___ ITEMS
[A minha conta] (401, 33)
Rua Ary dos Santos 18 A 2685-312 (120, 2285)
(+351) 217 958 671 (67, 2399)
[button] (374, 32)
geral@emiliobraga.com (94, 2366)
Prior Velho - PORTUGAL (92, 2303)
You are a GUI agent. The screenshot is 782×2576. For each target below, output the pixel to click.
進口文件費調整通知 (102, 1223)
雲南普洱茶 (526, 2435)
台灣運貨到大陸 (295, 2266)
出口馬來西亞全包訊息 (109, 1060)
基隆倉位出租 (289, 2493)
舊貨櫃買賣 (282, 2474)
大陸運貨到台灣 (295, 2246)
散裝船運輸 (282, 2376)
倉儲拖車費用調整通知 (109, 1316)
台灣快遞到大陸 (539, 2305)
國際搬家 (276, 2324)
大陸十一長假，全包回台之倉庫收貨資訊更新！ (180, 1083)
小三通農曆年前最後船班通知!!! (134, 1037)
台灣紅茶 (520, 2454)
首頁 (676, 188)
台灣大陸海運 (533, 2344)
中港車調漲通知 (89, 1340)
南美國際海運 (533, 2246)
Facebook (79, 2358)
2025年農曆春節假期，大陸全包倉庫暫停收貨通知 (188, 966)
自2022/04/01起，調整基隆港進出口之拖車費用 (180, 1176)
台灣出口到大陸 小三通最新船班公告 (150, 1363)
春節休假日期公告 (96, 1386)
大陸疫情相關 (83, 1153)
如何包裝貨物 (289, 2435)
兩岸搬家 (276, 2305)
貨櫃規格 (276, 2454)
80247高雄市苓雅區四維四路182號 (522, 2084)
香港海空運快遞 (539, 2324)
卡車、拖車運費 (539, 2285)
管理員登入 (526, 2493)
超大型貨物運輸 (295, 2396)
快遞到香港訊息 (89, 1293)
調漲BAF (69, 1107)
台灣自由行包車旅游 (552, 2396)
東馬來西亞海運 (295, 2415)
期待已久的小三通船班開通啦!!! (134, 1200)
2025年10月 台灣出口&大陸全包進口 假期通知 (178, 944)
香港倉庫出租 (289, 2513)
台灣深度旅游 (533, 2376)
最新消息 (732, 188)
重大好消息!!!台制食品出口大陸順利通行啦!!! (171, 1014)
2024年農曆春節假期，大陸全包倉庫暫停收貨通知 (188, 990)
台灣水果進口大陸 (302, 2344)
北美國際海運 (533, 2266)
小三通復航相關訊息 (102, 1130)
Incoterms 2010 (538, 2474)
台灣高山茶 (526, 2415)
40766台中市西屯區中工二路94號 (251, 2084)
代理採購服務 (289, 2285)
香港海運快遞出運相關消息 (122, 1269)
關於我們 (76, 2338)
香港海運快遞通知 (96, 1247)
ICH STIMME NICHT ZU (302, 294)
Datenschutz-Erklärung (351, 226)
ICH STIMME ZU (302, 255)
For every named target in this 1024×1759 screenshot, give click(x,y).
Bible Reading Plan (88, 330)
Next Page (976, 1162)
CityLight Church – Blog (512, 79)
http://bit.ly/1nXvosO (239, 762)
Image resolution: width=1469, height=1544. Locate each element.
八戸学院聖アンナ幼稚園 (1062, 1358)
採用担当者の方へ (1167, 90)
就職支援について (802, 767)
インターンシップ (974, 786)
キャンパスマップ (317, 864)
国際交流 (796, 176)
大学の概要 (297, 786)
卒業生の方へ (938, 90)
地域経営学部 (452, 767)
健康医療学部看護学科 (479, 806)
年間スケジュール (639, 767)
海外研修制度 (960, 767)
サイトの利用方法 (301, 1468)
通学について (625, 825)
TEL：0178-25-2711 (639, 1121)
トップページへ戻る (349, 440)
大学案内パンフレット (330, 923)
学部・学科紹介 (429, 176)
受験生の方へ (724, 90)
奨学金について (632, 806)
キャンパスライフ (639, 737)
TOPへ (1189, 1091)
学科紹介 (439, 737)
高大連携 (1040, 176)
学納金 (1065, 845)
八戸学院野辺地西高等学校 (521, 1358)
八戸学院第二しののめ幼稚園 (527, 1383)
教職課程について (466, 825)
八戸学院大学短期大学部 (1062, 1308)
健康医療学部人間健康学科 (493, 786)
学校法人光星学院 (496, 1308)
______
### EXERCISE DIRECTIONS:
Starting at the first line of the records and ending at the line containing "快遞到香港訊息 (89, 1293)", copy each line again in full, including the requests, and add 136 to every number in the coordinates that serve as answers.

### ANSWER IN FULL:
[A minha conta] (537, 169)
Rua Ary dos Santos 18 A 2685-312 (256, 2421)
(+351) 217 958 671 (203, 2535)
[button] (510, 168)
geral@emiliobraga.com (230, 2502)
Prior Velho - PORTUGAL (228, 2439)
You are a GUI agent. The screenshot is 782×2576. For each target below, output the pixel to click.
進口文件費調整通知 (238, 1359)
雲南普洱茶 (662, 2571)
台灣運貨到大陸 (431, 2402)
出口馬來西亞全包訊息 (245, 1196)
基隆倉位出租 (425, 2629)
舊貨櫃買賣 (418, 2610)
大陸運貨到台灣 (431, 2382)
散裝船運輸 (418, 2512)
倉儲拖車費用調整通知 (245, 1452)
台灣快遞到大陸 (675, 2441)
國際搬家 (412, 2460)
大陸十一長假，全包回台之倉庫收貨資訊更新！ (316, 1219)
小三通農曆年前最後船班通知!!! (270, 1173)
台灣紅茶 (656, 2590)
首頁 (812, 324)
台灣大陸海運 (669, 2480)
中港車調漲通知 (225, 1476)
南美國際海運 (669, 2382)
Facebook (215, 2494)
2025年農曆春節假期，大陸全包倉庫暫停收貨通知 (324, 1102)
自2022/04/01起，調整基隆港進出口之拖車費用 (316, 1312)
台灣出口到大陸 小三通最新船班公告 (286, 1499)
春節休假日期公告 (232, 1522)
大陸疫情相關 (219, 1289)
如何包裝貨物 (425, 2571)
兩岸搬家 (412, 2441)
貨櫃規格 (412, 2590)
80247高雄市苓雅區四維四路182號 (658, 2220)
香港海空運快遞 (675, 2460)
卡車、拖車運費 (675, 2421)
管理員登入 (662, 2629)
超大型貨物運輸 (431, 2532)
快遞到香港訊息 (225, 1429)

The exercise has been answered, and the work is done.